Die christlichen Gemeinschaften (auch wenn ich lieber von religiösen Gemeinschaften sprechen würde, weil auch die Juden und Muslime hier beteiligt sind) sind betroffen von dem, was geschieht, und haben begonnen, über die Ereignisse im Land nachzudenken. Das ist für uns nicht selbstverständlich. Die Kirchen als Institutionen sind hierbei von ihren eigenen Gemeinden überholt worden, die in dieser Hinsicht viel weiter sind. Früher wurden keine Waffen eingesetzt, aber wir waren trotzdem in einer Art Kriegszustand. Wir lebten mit einer Reihe von Kompromissen, die zu dem aktuellen Krieg geführt haben. Jetzt müssen wir nicht nur die Waffen zum Schweigen bringen, sondern auch versuchen, unseren Glauben in den alltäglichen Umständen authentisch zu leben.

Was hat der gelebte Glaube mit dem Frieden zu tun?
Mir scheint, dass die Christen langsam verstehen, dass das Böse, was viele hier mit Wladimir Putin identifizieren, kein anderes Böse ist als das, das jeder von uns in seinem Herzen trägt. Man muss das Böse ausgehend von seinem eigenen Leben bekämpfen, in seiner eigenen Gemeinschaft, unter den verschiedenen Gemeinschaften, unter den unterschiedlichen Religionen. Das hilft zum wahren Frieden. Den Glauben zu vertiefen hilft außerdem auch den Soldaten.

In welchem Sinne?
Es ist sehr wichtig, dass die Soldaten an der Front auch geistlich begleitet werden. Von ihrer moralischen Gesundheit hängt ihr Verhalten im Kampf stark ab. Auch sie können zum Frieden beitragen.

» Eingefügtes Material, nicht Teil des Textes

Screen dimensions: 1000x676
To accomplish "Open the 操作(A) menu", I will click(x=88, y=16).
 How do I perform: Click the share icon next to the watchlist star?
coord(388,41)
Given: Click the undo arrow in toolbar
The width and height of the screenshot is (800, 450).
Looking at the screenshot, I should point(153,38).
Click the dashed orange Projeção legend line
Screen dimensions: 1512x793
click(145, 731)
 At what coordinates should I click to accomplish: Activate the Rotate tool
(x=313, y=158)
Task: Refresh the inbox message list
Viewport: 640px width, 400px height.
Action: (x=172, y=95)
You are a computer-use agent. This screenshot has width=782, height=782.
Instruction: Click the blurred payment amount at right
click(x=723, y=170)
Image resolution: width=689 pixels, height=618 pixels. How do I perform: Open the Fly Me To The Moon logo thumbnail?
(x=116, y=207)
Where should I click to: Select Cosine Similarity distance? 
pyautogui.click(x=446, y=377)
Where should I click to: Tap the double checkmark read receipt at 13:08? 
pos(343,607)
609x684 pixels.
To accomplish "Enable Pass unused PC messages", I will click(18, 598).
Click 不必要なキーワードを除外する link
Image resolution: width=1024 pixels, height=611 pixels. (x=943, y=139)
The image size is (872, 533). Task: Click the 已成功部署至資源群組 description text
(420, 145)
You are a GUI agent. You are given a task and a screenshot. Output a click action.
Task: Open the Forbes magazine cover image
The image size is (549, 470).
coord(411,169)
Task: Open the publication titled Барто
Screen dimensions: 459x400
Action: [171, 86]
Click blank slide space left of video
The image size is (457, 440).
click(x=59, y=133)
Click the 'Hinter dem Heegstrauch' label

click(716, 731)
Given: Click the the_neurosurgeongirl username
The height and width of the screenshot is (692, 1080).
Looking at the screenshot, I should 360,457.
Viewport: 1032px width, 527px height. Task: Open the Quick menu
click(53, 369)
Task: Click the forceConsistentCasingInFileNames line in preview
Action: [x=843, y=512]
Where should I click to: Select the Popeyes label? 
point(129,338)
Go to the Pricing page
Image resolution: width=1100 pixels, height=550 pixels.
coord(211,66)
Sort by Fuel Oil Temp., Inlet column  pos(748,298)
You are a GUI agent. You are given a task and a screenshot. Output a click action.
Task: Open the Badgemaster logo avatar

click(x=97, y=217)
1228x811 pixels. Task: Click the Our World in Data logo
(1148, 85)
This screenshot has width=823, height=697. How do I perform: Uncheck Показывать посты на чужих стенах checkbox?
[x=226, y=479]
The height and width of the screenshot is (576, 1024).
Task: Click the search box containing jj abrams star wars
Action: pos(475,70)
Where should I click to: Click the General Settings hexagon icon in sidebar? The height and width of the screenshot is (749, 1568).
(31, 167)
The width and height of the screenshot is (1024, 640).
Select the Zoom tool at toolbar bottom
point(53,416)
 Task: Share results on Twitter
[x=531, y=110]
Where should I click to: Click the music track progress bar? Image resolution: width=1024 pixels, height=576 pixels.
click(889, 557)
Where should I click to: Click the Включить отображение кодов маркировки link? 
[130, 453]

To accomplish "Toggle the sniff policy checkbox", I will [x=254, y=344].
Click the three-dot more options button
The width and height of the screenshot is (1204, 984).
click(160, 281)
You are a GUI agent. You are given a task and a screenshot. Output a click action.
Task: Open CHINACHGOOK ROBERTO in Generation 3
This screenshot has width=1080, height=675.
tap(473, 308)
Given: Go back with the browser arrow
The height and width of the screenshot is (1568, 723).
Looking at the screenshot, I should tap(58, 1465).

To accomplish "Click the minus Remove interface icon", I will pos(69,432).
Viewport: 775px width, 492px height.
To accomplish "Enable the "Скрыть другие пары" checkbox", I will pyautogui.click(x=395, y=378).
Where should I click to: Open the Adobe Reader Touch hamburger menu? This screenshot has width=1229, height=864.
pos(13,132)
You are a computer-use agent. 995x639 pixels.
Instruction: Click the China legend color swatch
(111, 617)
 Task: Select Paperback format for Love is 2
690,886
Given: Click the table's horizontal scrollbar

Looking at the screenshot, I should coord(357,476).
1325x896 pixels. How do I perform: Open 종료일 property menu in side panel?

Wladimir Putin, Francois Hollande, Angela Merkel und Petro Poroschenko bei den Verhandlungen in Minsk. ©REUTERS/M

Was wünschen Sie sich für sich selbst und für Ihr Land?
Heute Morgen habe ich den Herrn gebeten: Hilf mir, den Geist des Majdan in meinem Haus und in meiner Familie zu leben. Es ist leichter, für Menschen in der Ferne Verständnis aufzubringen als für die eigenen Angehörigen. Über seine Frau oder seine Kinder ärgert man sich leicht. Wenn ich beginne, sie anders anzuschauen, dann ist das das erste, womit ich allen helfen kann. In der gegenwärtigen Situation ist das sehr wichtig. Die Spannung ist wirklich groß, auch in den Gebieten, in denen nicht gekämpft wird.

Woran merkt man das?
Nach Epiphanias bin ich bei 600 Familien in Lemberg gewesen, um ihre Häuser zu segnen. Bei allen spürte ich ein Gefühl von Beklommenheit angesichts dessen, was gegenwärtig geschieht. Ich möchte nur klarmachen, dass man seinen Beitrag zum Guten auch dadurch leisten kann, dass man einfach seine Arbeit verrichtet, egal, wo man hingestellt ist. Man kann zum Frieden beitragen, indem man das Leid, das einen trifft, annimmt und es aufopfert für jemanden, der es nötiger braucht.

Was hilft einem dabei besonders?
Das Zeugnis. Das Zeugnis ist ansteckend. Man sollte den Leuten durch sein Leben den Blick zeigen, wie ihn Jesus auf dem Weg nach Golgatha hatte. Dieser Blick hilft beispielsweise, all das Gute zu sehen, was uns in den letzten Monaten widerfahren ist. Eine große Welle von gutem Willen, Hoffnung und Gebet. Die Menschen haben sich geöffnet, haben begonnen, sich aufrichtige und existentielle Fragen zu stellen. Jetzt suchen sie Antworten. Für mich ist das ein großer Schritt voran.